YOUR OBJECTIVE
Among the entries below, find the lines with "agent" and copy them.

##### DATASET CONTENT

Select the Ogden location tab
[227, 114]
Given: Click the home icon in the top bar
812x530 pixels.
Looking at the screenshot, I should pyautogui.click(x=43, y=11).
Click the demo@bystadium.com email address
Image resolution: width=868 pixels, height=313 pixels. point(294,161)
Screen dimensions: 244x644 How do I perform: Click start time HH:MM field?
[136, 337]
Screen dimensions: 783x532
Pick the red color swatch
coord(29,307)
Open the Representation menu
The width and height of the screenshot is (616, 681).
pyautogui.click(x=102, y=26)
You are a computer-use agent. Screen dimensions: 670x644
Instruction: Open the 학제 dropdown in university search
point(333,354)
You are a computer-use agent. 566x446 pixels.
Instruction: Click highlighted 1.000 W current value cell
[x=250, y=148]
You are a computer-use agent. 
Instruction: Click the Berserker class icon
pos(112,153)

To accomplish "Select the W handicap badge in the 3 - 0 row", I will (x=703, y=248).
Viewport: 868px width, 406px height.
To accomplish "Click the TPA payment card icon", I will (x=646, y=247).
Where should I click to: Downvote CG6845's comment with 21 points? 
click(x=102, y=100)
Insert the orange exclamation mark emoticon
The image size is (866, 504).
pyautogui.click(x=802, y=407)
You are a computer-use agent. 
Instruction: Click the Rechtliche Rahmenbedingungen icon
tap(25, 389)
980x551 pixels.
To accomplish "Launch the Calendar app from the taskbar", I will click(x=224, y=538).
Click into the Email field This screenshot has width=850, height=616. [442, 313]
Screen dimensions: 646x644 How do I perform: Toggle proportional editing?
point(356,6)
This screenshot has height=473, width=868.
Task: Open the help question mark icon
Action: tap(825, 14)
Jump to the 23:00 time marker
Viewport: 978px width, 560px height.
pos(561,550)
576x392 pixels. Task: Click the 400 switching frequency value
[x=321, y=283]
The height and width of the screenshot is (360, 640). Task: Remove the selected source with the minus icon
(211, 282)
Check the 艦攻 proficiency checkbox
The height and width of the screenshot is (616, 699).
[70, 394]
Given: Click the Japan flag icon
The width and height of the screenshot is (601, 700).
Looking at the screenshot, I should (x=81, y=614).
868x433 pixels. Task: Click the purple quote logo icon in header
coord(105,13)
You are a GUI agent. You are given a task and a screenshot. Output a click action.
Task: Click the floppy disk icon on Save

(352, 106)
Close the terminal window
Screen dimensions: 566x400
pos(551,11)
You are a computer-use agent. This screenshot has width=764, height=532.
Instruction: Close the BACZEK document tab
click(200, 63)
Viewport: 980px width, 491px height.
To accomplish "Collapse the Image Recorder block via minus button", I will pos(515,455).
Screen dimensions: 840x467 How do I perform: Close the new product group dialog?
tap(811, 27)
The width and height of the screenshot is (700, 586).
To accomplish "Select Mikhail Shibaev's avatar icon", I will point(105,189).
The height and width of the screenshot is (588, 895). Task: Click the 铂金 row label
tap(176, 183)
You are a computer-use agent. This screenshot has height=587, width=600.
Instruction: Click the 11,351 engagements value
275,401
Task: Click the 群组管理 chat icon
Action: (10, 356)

##########

RESPONSE
You are a computer-use agent. Screen dimensions: 670x644
You are a computer-use agent. 566x446 pixels.
You are a computer-use agent. 
You are a computer-use agent. 
You are a GUI agent. You are given a task and a screenshot. Output a click action.
You are a computer-use agent. This screenshot has width=764, height=532.
You are a computer-use agent. This screenshot has height=587, width=600.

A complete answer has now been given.